Downtown Mobile Meth Lab

Asheville police, Asheville Fire Department and a hazmat crew responded to the scene of a mobile meth lab on Asheland Avenue on April 14.

First responders said that police were called to the scene because of a suspicious backpack near the Asheville Transit Station.

Jeff Lyons of the Asheville Fire Department was on scene, answering the public’s questions and working to preserve evidence by directing away pedestrians.

“We’ve identified it as a possible mobile meth lab,” said Lyons, “what’s called a shake and bake lab.”

A shake and bake lab, also known as a one-pot method, is an increasingly common way of making meth using little more than the ingredients and a two-liter plastic bottle.
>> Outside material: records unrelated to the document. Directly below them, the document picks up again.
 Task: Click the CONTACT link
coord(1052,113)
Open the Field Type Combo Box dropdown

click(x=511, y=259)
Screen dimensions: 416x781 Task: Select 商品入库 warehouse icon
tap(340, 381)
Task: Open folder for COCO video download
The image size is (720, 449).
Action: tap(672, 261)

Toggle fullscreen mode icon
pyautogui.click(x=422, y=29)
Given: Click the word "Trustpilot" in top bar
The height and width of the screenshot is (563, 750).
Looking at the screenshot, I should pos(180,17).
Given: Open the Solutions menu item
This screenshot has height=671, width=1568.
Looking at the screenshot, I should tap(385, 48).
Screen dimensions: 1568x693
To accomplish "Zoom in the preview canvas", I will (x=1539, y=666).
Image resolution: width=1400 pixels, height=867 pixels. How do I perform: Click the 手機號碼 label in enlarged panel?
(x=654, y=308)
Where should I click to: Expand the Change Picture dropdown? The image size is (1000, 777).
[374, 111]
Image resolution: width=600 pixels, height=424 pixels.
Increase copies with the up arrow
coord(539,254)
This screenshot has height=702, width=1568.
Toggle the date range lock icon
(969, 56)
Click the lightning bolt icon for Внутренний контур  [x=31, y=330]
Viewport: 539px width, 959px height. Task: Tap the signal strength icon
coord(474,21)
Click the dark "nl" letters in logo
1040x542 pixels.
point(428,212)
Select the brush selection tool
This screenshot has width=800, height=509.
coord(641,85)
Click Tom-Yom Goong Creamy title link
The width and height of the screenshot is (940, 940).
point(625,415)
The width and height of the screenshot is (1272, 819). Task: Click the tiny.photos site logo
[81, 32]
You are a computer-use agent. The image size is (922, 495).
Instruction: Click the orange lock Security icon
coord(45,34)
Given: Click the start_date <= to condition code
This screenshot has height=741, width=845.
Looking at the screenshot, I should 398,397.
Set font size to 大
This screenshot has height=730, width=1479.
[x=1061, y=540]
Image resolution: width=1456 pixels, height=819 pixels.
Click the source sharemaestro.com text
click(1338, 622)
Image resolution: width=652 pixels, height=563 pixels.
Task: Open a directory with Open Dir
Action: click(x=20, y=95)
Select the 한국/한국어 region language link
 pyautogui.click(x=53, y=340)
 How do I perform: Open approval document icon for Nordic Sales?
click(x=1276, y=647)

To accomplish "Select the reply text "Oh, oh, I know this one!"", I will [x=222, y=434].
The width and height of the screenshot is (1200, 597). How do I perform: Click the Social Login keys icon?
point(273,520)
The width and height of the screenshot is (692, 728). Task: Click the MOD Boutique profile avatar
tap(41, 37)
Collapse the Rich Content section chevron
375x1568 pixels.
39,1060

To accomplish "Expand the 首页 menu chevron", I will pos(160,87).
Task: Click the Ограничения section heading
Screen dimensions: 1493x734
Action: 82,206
Asheville Police Public Information Officer Christina Hallingse said by phone that two men, Michael Wargo, 30, and Thatcher Penland, 22, were arrested and charged with manufacturing meth, resisting arrest and drug paraphernalia.

A crew member on scene from WLOS News 13 said they believed this to be a common occurrence. 

According to data released by N.C. Attorney General Roy Cooper, the state saw a record number of methamphetamine lab busts in 2013 — 62 of the 561 “labs” that were taken down by law enforcement were located in North Carolina’s 18 westernmost counties.

WLOS News 13 reported that the State Bureau of Investigation arrived on scene just after 6 p.m. and then collected contents of the backpack for testing. The scene was cleared around 7 p.m., opening all lanes of Asheland Avenue.